Every winter, thousands of Canadian snowbirds pack up their bags and venture anywhere that’s warm and without snow. A common Canadian strategy is to purchase a property and rent it out until the owners can retire there for the winter months, or sell it for a profit when the market is right.
The dramatic drop in United States (U.S.) real estate values in 2008, paired with a strong Canadian dollar, prompted many Canadians to purchase a vacation property instead of renting for their snowbird vacation.
But the purchase price is just the beginning. There are many aspects to owning property outside of Canada that add to the final decision. It’s necessary to have a plan in place if something happens — like failing health or sudden death. It’s important to know the implications on both sides of the border.
Here’s some information and references to help you and your clients understand what’s happening in the snowbird market, the tax implications of owning a foreign property, and the important role estate planning plays in this endeavour.
Florida remains a popular choice for many Canadians because they can drive there in a couple of days. The 2014 National Association of Realtors (NAR) report, Profile of International Home Buyers in Florida, clearly shows Canadians remain a dominant force in the Florida real estate market. In 2014, Canadians:
- spent $2.2 billion in this market.
- were the leading international buyer.
- accounted for almost 32% of the total foreign transactions (followed by the UK at 7%).
How are they using the vacation home?
The 2014 NAR report also revealed the following insights to explain why Canadians purchased properties in Florida.

*Information given*:
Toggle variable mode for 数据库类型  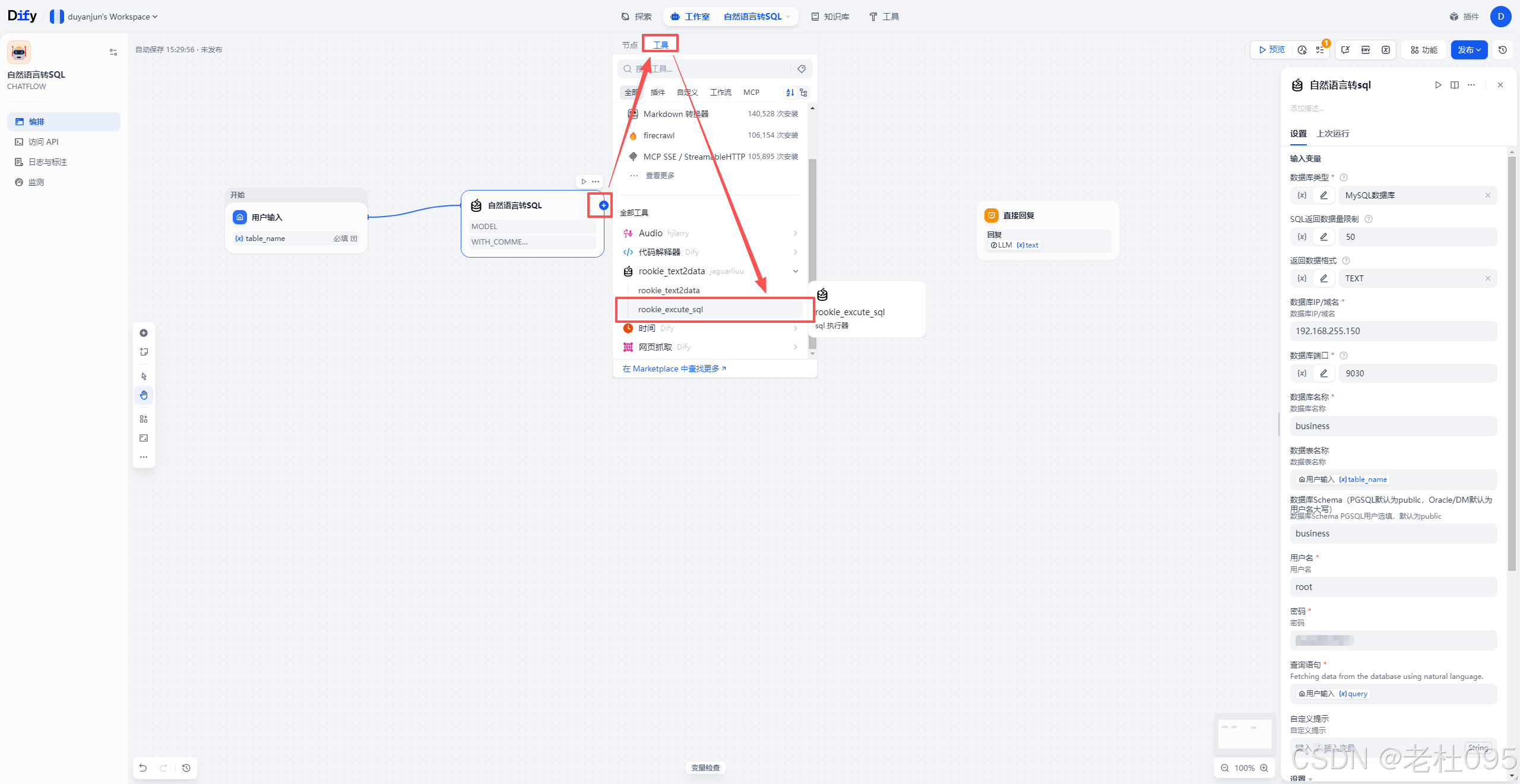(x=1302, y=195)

--

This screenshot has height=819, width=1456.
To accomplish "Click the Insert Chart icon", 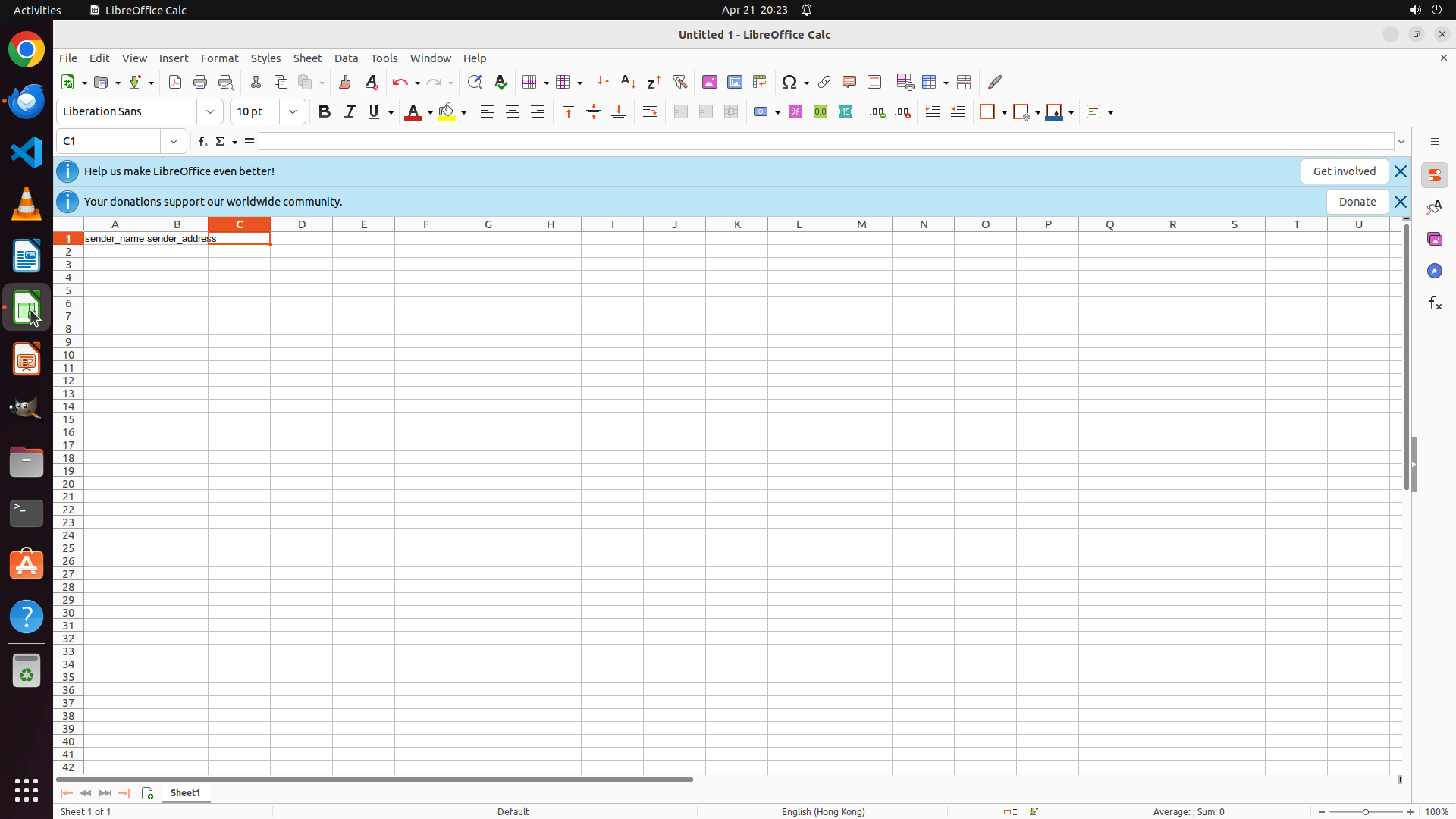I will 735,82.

*Task A*:
From the text on Canadian snowbirds, list every point the 2014 NAR report gives about what Canadians did in the Florida real estate market that year.
*Task B*:
Repeat word for word the passage of the text on Canadian snowbirds that opens with the words containing "But the purchase" and closes with "in this endeavour.".
*Task C*:
Carry on the text on Canadian snowbirds, starting after its final sentence.
The entries are not needed here.

*Response A*:
- Spent $2.2 billion in this market.
- Were the leading international buyer.
- Accounted for almost 32% of the total foreign transactions (followed by the UK at 7%).

*Response B*:
But the purchase price is just the beginning. There are many aspects to owning property outside of Canada that add to the final decision. It’s necessary to have a plan in place if something happens — like failing health or sudden death. It’s important to know the implications on both sides of the border.
Here’s some information and references to help you and your clients understand what’s happening in the snowbird market, the tax implications of owning a foreign property, and the important role estate planning plays in this endeavour.

*Response C*:
- 53% intend to use the property for vacation purposes.
- 14% plan to use it for rental or investment purposes.
- 17% will use it for both rental and vacation.
- 7% will use it solely for retirement living.
Why are they doing it?
Almost a quarter of Canadians surveyed by the Canadian Association of Retired Persons (CARP) in the 2013 Picture Perfect survey identified travel as an important aspect of their retirement. And moving to a warm location during the winter months was a priority for 17% of respondents.
When you combine their desire to be somewhere warm, the familiarity of the U.S. and the appealing price of real estate in Florida — half of all Canadians who purchased homes paid less than $200,000 — it’s easy to see the attraction.
How to help:
If your clients decide that a foreign vacation home is in their retirement plans, you can help them understand the implications. Here are some questions you can ask your clients to help them structure their purchase:
- How will you pay for it? Will you withdraw from your retirement savings? Discuss how this may affect their long-term goals.
- How do you intend to use it? Vacation home, rental, investment, retirement home? The tax implications vary depending on how it’s used.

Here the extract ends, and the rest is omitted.